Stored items
········

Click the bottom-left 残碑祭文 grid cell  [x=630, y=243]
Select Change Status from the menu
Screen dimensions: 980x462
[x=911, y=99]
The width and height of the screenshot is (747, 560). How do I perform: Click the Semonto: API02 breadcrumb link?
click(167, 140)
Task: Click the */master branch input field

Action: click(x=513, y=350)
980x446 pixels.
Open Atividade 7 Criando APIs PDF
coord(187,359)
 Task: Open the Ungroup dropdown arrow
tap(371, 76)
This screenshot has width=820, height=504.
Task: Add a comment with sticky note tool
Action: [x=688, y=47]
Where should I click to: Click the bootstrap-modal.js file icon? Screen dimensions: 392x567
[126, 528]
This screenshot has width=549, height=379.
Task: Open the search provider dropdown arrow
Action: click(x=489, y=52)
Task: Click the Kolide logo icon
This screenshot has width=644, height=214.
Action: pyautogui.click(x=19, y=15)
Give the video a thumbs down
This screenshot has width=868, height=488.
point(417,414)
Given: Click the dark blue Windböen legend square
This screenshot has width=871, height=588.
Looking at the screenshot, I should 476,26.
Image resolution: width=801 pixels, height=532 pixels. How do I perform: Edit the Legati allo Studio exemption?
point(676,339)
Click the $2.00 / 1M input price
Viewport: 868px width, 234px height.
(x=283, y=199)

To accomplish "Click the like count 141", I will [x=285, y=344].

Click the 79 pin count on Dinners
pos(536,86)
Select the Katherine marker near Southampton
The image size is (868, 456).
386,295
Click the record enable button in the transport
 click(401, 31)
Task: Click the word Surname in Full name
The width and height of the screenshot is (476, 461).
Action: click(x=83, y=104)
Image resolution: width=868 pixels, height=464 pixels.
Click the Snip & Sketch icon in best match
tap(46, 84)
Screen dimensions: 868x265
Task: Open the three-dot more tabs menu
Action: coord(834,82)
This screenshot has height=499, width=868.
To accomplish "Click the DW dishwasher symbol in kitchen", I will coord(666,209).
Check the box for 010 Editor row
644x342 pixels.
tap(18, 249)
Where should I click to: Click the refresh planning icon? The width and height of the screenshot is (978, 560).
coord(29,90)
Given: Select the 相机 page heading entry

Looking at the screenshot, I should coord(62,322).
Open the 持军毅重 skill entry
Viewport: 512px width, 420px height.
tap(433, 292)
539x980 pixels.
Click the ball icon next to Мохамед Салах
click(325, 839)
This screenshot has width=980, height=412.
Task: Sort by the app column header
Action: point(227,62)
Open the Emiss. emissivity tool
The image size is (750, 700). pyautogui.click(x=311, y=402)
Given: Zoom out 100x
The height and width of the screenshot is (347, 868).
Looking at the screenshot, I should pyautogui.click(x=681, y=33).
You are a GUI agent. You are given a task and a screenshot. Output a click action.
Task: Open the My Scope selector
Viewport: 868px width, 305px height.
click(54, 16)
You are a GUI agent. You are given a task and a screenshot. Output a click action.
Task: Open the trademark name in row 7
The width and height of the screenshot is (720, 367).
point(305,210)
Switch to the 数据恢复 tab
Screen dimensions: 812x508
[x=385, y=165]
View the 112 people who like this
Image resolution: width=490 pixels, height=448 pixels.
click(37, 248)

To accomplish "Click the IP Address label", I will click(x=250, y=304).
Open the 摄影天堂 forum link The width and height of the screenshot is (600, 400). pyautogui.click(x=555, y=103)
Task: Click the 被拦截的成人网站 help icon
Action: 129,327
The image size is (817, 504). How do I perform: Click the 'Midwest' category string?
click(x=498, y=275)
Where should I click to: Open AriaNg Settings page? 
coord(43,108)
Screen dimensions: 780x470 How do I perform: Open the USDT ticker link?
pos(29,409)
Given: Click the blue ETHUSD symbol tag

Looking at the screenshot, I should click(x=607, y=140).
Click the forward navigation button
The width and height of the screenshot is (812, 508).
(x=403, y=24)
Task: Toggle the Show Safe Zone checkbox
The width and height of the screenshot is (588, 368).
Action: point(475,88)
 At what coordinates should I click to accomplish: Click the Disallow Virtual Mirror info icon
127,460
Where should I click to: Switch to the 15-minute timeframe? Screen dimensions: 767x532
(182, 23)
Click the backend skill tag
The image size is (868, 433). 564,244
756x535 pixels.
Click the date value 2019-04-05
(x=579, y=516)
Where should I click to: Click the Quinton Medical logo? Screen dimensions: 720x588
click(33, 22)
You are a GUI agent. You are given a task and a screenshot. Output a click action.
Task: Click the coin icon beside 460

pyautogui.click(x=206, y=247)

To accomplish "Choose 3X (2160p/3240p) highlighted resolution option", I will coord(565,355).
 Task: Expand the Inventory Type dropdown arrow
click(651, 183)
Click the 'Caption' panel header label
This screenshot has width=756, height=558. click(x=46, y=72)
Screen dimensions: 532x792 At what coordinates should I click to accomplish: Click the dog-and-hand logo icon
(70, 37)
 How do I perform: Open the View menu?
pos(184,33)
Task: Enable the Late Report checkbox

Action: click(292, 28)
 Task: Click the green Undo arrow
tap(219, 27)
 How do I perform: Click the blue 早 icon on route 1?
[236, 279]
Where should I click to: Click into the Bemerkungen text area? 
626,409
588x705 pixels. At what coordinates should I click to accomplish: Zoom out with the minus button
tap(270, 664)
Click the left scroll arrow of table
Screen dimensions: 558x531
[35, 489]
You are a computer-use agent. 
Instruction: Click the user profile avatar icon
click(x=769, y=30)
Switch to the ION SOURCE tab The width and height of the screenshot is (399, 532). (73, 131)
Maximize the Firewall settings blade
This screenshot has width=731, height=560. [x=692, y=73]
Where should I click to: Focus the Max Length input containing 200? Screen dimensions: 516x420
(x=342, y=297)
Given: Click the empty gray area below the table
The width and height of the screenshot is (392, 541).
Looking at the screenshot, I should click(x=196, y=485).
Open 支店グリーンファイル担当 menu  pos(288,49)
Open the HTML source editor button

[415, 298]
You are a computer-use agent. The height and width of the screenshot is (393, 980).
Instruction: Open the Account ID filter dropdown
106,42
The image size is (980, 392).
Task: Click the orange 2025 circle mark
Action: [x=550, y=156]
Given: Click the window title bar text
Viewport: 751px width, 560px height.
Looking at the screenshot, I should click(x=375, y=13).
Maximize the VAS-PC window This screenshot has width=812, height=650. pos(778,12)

········

AIM OF THE TASK: All that is wanted is an exact copy of the lines above from the one with "Click the record" through the one with "Image resolution: width=868", with both ends included.

RESULT FOR THIS EXERCISE:
Click the record enable button in the transport
 click(401, 31)
Task: Click the word Surname in Full name
The width and height of the screenshot is (476, 461).
Action: click(x=83, y=104)
Image resolution: width=868 pixels, height=464 pixels.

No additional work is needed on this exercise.